Ex-ministros defendem decretos de Dilma na Comissão do Impeachment

A Comissão Especial do Impeachment ouviu os ex-ministros Nelson Barbosa, do Planejamento e da Fazenda, e José Henrique Paim, da Educação, como testemunhas de defesa da presidente afastada Dilma Rousseff. Eles defenderam a legalidade e a adequação orçamentária dos decretos que integram a denúncia de crime de responsabilidade contra Dilma.

Barbosa, que era o titular da pasta do Planejamento no período em que os decretos foram editados, explicou que as medidas promoveram apenas remanejamento de despesas já existentes e, assim, não implicaram em aumento de gastos. Dessa forma, os decretos não violaram a meta fiscal, como argumenta a acusação.— Foi um crédito suplementar que simplesmente altera as alternativas nas quais pode ser utilizado o mesmo valor estipulado no decreto de contingenciamento. A sua edição, por não criar uma obrigação de gasto financeiro, não afetava o cumprimento da meta vigente nem da meta proposta.
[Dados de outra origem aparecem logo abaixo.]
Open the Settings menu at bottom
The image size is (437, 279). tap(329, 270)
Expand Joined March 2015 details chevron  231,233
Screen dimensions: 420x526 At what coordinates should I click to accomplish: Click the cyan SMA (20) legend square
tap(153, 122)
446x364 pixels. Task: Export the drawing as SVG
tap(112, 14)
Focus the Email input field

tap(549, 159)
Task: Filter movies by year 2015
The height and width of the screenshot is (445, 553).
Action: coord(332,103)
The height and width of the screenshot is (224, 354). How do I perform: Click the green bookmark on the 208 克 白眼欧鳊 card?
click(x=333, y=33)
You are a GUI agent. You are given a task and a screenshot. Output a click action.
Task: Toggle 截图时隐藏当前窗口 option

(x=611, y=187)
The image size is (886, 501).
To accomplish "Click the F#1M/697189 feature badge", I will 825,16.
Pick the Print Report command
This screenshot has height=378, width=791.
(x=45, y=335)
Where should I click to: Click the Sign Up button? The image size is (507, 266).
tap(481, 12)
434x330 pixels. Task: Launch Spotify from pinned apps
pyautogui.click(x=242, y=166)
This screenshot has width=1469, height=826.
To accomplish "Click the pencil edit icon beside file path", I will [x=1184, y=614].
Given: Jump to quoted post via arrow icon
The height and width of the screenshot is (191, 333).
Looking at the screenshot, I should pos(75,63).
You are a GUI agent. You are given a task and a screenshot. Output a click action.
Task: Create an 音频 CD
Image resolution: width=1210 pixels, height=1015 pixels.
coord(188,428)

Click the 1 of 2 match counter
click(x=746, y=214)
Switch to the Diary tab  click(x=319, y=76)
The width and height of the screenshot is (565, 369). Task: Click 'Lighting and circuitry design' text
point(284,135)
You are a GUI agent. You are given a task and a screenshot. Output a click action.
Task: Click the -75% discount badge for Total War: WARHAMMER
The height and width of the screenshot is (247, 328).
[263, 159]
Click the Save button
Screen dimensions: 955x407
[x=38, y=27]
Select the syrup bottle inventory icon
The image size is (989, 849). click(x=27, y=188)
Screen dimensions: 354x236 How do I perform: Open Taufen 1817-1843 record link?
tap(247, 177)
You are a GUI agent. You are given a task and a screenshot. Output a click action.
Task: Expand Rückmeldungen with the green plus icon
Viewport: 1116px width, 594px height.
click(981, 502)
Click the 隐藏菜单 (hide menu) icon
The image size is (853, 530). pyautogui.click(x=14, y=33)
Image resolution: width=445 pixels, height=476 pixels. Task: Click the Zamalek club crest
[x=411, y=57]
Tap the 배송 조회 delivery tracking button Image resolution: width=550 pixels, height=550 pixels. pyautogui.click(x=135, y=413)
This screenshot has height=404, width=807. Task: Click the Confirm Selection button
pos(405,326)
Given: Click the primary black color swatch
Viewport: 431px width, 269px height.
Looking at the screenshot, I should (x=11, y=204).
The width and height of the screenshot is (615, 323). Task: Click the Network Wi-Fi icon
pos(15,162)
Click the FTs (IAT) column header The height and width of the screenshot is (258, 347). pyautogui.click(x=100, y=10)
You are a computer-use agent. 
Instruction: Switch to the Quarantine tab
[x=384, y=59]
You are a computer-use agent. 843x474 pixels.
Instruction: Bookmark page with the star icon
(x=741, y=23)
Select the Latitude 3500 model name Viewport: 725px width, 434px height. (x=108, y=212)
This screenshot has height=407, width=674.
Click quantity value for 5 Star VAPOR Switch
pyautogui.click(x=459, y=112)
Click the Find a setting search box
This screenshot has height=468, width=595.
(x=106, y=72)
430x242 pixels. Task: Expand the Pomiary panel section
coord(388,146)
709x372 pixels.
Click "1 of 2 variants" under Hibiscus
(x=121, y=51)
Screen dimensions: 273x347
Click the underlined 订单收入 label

Barbosa também confirmou que recebeu vários alertas do Tribunal de Contas da União (TCU) sobre os decretos, mas que eles são procedimento padrão do órgão de controle, não possuem valor legal e são passíveis de recurso e reexame. Ele também garantiu que nenhum decreto foi editado após surgir uma representação do Ministério Público junto ao TCU contra a prática, e que o assunto foi esclarecido em outubro do ano passado.